To this kid who isn't mine, who has two moms who love him like crazy, who has a stuffed octopus and a three-legged dragon, I'm something that calms him. A safe place. Somewhere to fall asleep without being scared.
And what I feel isn't tenderness. I feel tenderness every day when I'm with him. What I feel is need.
I want this.
Stillness. Falling asleep with a kid in my arms. The weight of his little head on my chest.
I don't want it as a visitor, some stand-in aunt who shows up once in a while. I want this all the time. I want a little person who grabs my shirt while he falls asleep.

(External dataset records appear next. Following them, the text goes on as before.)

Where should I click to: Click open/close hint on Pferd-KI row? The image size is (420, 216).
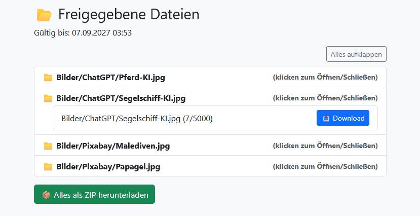pyautogui.click(x=325, y=78)
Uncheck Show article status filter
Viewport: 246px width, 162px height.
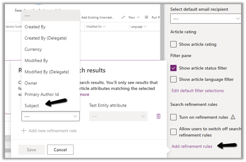click(173, 68)
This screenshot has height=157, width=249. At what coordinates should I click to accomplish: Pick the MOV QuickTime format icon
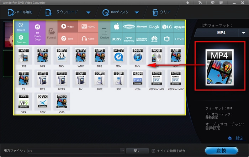coord(118,55)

And maybe I'm an idiot for getting my hopes up, but I also want the woman who's still parked on the street even though I told her to leave. The one who's watching a house where there's no danger.
***
I wake up at five. Wesley is gone. Zoe carried him to his crib and draped a blanket over my shoulders. My neck aches, my back is stiff, but I don't care.
On my phone, a text from four hours ago.
Paula: Tessa and Zoe are back. Are you coming down or should I keep waiting?
Shit.
Me: Fell asleep and they didn't wake me. I'm so sorry. I figured something out.
Paula: What?
Me: I'll tell you in person. Breakfast?
When I walk out of Zoe's house, Paula is still in the car, parked in the same spot where I left her, looking like she hasn't slept.
I get in, close the door, and take her hand in both of mine. She smiles.
We sit in silence for a while. I trace circles with my thumb over the scar on her hand and, without saying anything, I kiss her. Because now I know I can choose. I can choose the noise, or I can choose the silence. And silence, when someone is beside you, isn't empty.
It's the opposite.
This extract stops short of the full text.